Last updated 2016.11.18

Is scriptworker the right tool?

Scriptworker is designed to run security-sensitive tasks with limited capabilities.

  • Does this task require elevated privileges or access to sensitive secrets to run?
  • Is this task sufficiently important to spin up and maintain a new pool of workers?
  • Is the expected load sufficiently contained so we don’t require a dynamically sizable pool of workers?

If you answered yes to the above, scriptworker may be a good option.

Chain of Trust considerations

If this is for a new task type in a product/graph that already has scriptworker tasks and chain of trust verification, then adding a new task should be an incremental change.

If this is for a new graph type or new product, and the graph doesn’t look like the Firefox graph, there may be significant changes required to support the chain of trust. This is an important consideration when choosing your solution.

Creating a new scriptworker instance type

Once you’ve decided to use scriptworker, these are the steps to take to implement.

Write a script

This can be a script in any language that can be called from the commandline, although we prefer async python 3. This is standalone, so it’s possible to develop and test this script without scriptworker.

Single purpose, but generic

The script should aim to support a single purpose, like signing or pushing updates. However, ideally it’s generic, so it can sign a number of different file types or push various products to various accounts, given the right config and creds.

Commandline args

Currently, we call the script from scriptworker with the commandline

    # e.g., ["python", "/path/to/", "/path/to/script_config.json"]
    [interpreter, script, config]

Where interpreter could be python3, script is the path to the script, and config is the path to the runtime configuration, which doesn’t change between runs.


The config could be anything you need the script to know, including paths to other config files. These config items must be specified, and must match the eventual scriptworker config:

  • work_dir: this is an absolute path. This directory is deleted after the task and recreated before the next task. Scriptworker will place files in here for the script’s consumption.
  • artifact_dir: this is where to put the artifacts that scriptworker will upload to taskcluster. The directory layout will look like the directory layout in taskcluster, e.g. public/build/target.apk or public/logs/foo.log


Scriptworker will place the task definition in $work_dir/task.json. The script can read this task definition and behave accordingly.
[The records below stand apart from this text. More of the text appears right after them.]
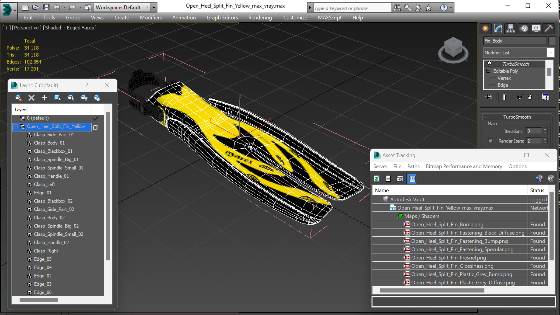Collapse the Open_Heel_Split_Fin_Yellow layer tree
Viewport: 560px width, 315px height.
[16, 126]
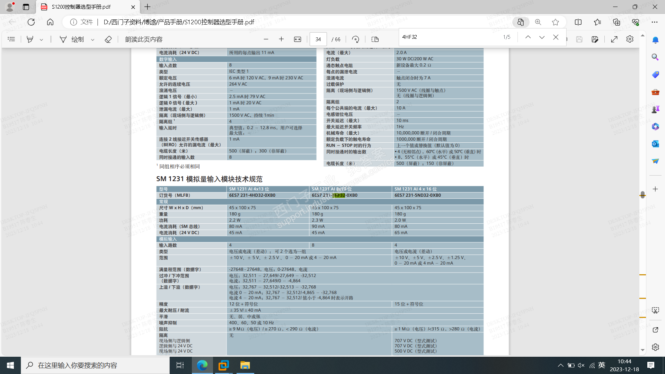The image size is (665, 374).
Task: Toggle page view layout button
Action: point(375,39)
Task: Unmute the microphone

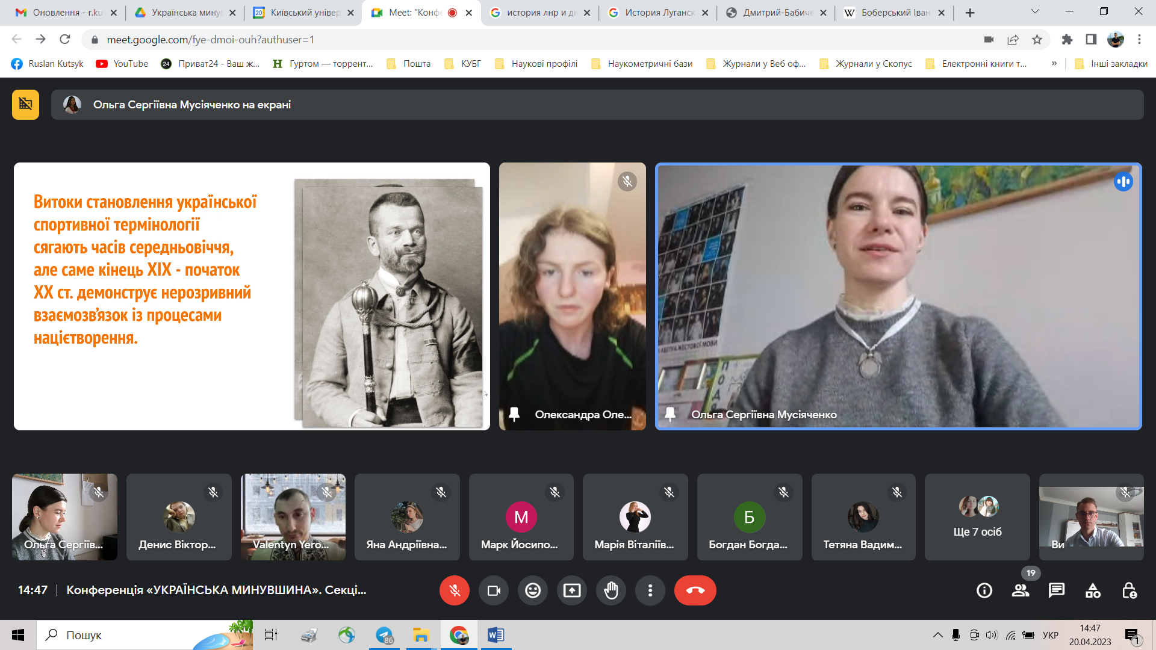Action: pos(455,590)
When testing locally without scriptworker, you can create your own task.json.


If the task defines payload.upstreamArtifacts, these are artifacts for scriptworker to download and verify their shas against the chain of trust.
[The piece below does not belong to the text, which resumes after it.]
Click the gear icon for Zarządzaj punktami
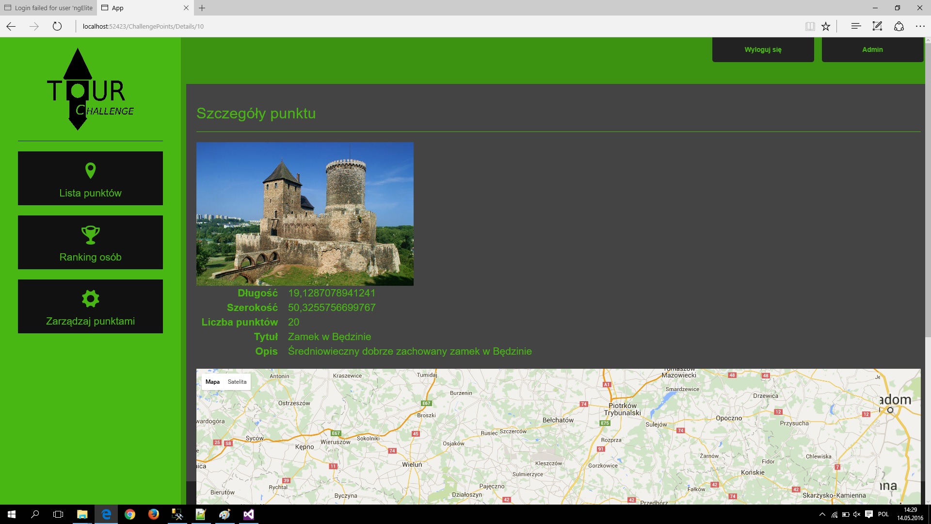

payload.upstreamArtifacts currently looks like:

      "taskId": "upstream-task-id1",
      "taskType": "build",
      "paths": ["public/artifact/path1", "public/artifact/path2"],
      "formats": []
    }, {

It will download them into $artifact_dir/public/cot/$upstream-task-id/$path.


Taskcluster scopes are its ACLs: restricted behavior is placed behind scopes, and only those people and processes that need access to that behavior are given those scopes. With the Chain of Trust, we can verify that restricted scopes can only be used in specific repos.

If your script is going to have different levels of access (e.g., CI- signing, nightly- signing, and release- signing), then it’s best to put them each behind a different scope, and use that scope for determining which credentials to use.

Deployment considerations

You don’t have to address the below during script development, but it may be helpful to know some of the considerations that will affect deployment.


We need to trace upstream tasks back to the tree. We’re able to find our decision task by the taskGroupId, but other dependencies we need to either use upstreamArtifacts or task.extra.chainOfTrust.inputs, which looks like

    "inputs": {
      "docker-image": "docker-image-taskid"

If there are upstream tasks that depend on the output of other tasks, make sure all of them are connected via at least one of these two data structures.


There is a scriptworker module that we should use for new Firefox scriptworker instances, following the signing scriptworker example.

For other products, we can either support them within MoCo Releng, or we can spin up a new parallel set of scriptworker pools to keep the secrets and access separate. If we choose the latter, any deployment solution is acceptable: ansible, puppet, nix, ...


For new puppet instances, we need to add new gpg keypairs in hiera, similar to when adding a new instance of an existing scriptworker type.